In the article, titled Chinese Investments in U.S. Real Estate, Mr. Hsu shows Chinese buyers are purchasing everything from stereotypical homes in suburban areas to lavish estates. “My friends in China often ask me about a $34.5 million Beverly Hills mansion that was recently sold to a mainland Chinese couple. In New York City, a $50 million apartment in the new One57 condominium tower was also sold to mainland Chinese buyers,” he stated.
Whether purchasing a small house in Phoenix, Arizona or a full-floor condo in New York City, many Chinese buyers make decisions with numbers in mind. To accommodate them, developers are actually planning projects based on ancient Chinese philosophies.
During the planning of One57, developers decided to put the largest, most luxurious units on the 80th through 88th floors.
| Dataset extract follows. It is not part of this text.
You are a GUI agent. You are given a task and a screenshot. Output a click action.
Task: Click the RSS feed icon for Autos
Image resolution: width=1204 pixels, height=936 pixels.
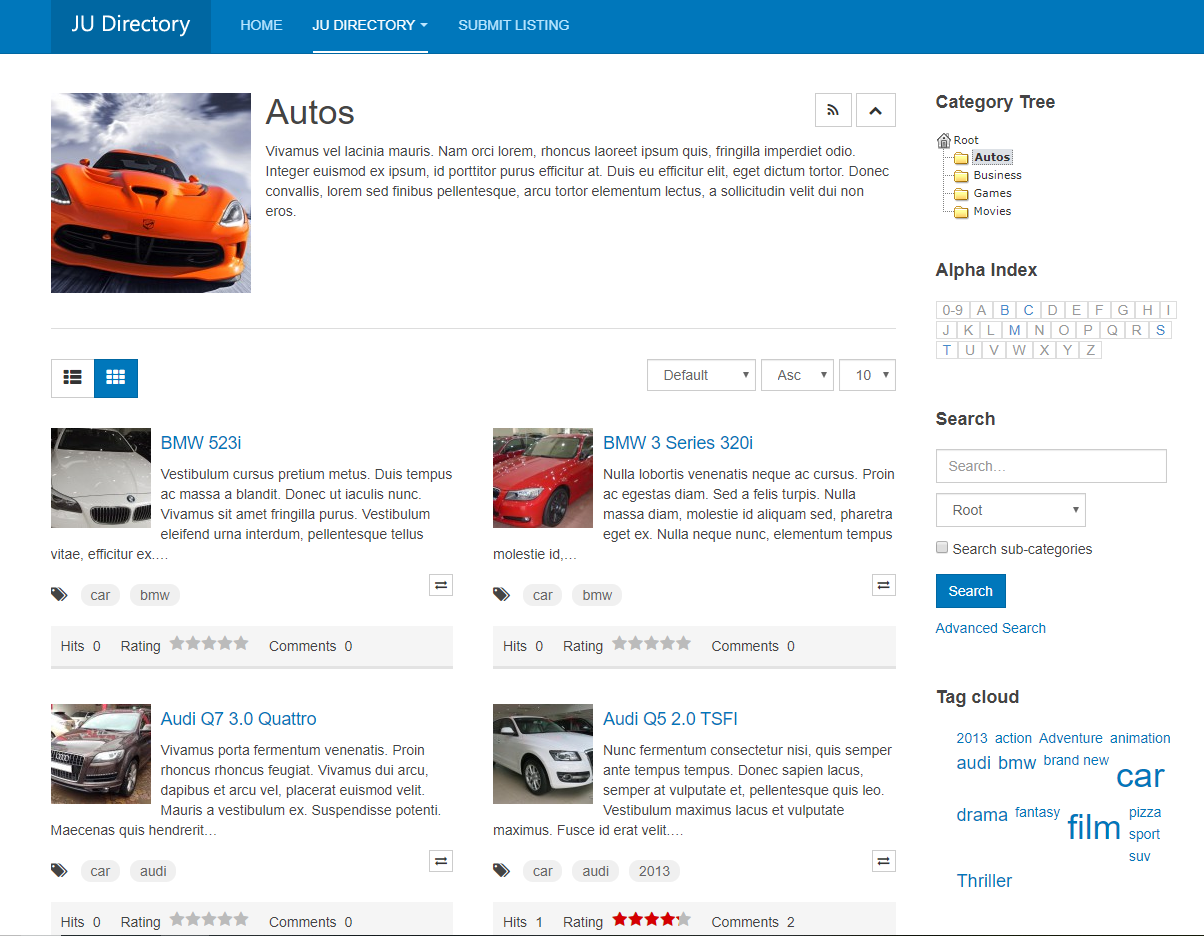(x=833, y=110)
Since the number eight is believed to be a lucky number associated with prosperity and wealth, it should be no surprise to hear that many of the units were purchased by Chinese buyers.
Aside from lucky numbers, feng shui is also very important.
Originating in China thousands of years ago, feng shui is a system of geomancy that uses the laws of Heaven and Earth to receive positive qi (or chi). Following feng shui principles and building positive energy is believed to improve one's quality of life.
When it comes to real estate, feng shui applies to everything from putting toilet seats down to furniture positioning to color schemes. Surprisingly, implementing feng shui concepts can actually boost home value and decrease time-on-market, while on the flip side, ignoring feng shui can adversely affect sales. This is especially true in areas with a large number of Chinese buyers, such as Los Angeles, New York City, and Miami.
A study released in 2007 by the Chinese Science Research Institute found that 21 percent of the Chinese public say they believe in feng shui. This means over one-fifth of Chinese buyers in the United States will likely make decisions with feng shui in mind, which adds up to billions of dollars in investments.
In the end, marketing is all about understanding target markets, and real estate professionals in the U.S. are beginning to get a feel for Chinese buyers. However, there's still a long road ahead.